According to Pepe’s Towing, relaxed towing enforcement following COVID-19-related stay-at-home orders made it even more difficult for tow companies to stay afloat, coupled with the fact that the City of Rancho Cucamonga increased the monthly tow operator fees by $1,000 per month.
Pepe’s Towing’s complaint included claims for violation of the equal protection clause of the Fourteenth Amendment; violation of the First Amendment right to free speech; a conspiracy to violate Pepe’s constitutional rights; failure to prevent the violation of Pepe’s constitutional rights; so-called Monell violations as final policymaker; Monell violations for failure to train the city’s law enforcement officers properly, supervisorial liability under §1983 of Title 42 of the United States Code relating to civil action for deprivation of rights; and Monell violations for ratification of the city’s policy.
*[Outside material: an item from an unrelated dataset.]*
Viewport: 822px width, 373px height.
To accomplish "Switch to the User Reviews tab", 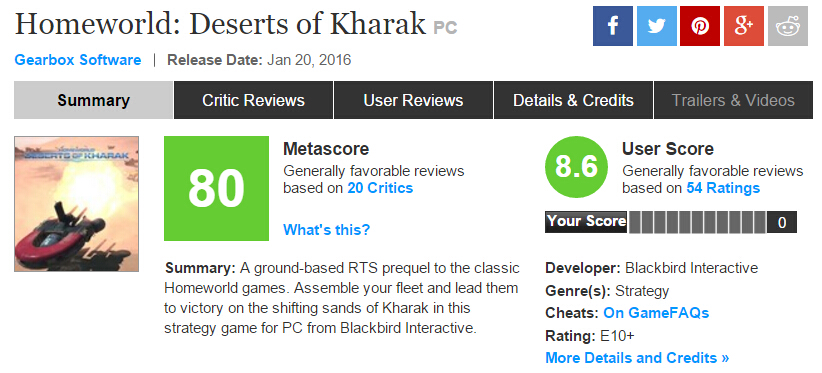I will pos(413,100).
The term Monell references the case of Monell v. Department of Social Services of the City of New York in which the U.S. Supreme Court held that a governmental entity can be held liable for the actions of its employees even if the governmental entity’s policies did not explicitly violate a litigant’s civil rights.
In addition, Pepe’s towing maintains that city management improperly dealt with the entirety of the circumstance relating to city tow franchise operations by not ensuring that the city’s standards for towing companies on the city rotations were uniformly applied.
Since the filing of the lawsuit, Mahoney no longer serves in the capacity of the Rancho Cucamonga Sheriff’s Station commander, a position tantamount to Rancho Cucamonga police chief. Rancho Cucamonga City Attorney James Markman has retired. Councilman Sam Spagnolo died in May 2022.
Recently, Rancho Cucamonga Assistant City Manager Elisa Cox wrote to all of the city’s current tow truck franchise holders and applicants for such franchises that the city’s participation in granting those franchises and maintaining them will come to an end next month.
“Thank you for responding to the City of Rancho Cucamonga’s RFP [request for proposal, i.e., bid invitation] for 2023-2026 police tow services,” Cox wrote. “I am writing to inform you that the city intends to discontinue its police tow rotation program at the conclusion of the current rotation cycle in order to focus its administrative resources on other priorities. At its July 19, 2023 meeting, the Rancho Cucamonga City Council will be presented with an ordinance to formally discontinue the city’s police tow rotation program, and to discontinue the current RFP process. If the city council approves those actions, responsibility for police tow services within Rancho Cucamonga will return to the San Bernardino County Sheriff’s Department, similar to the tow process in other contract cities in San Bernardino County. In preparation for this expected transition, the San Bernardino County Sheriff’s Department has begun an open enrollment process for tow providers for the Rancho Cucamonga Station’s tow rotation. Please contact the sheriff’s department with any questions about its open enrollment, as the City of Rancho Cucamonga is not involved in that process.”
Cox concluded the communication by stating, “The city will return your RFP application fee in the next two weeks. Once again, thank you for responding to the RFP.”
The city’s opting out of the franchising process is widely seen as, at the very least, an appearance, and quite possibly an admission, that city management engaged in impropriety by permitting favoritism in the granting, perpetuation and discontinuation of the towing franchises.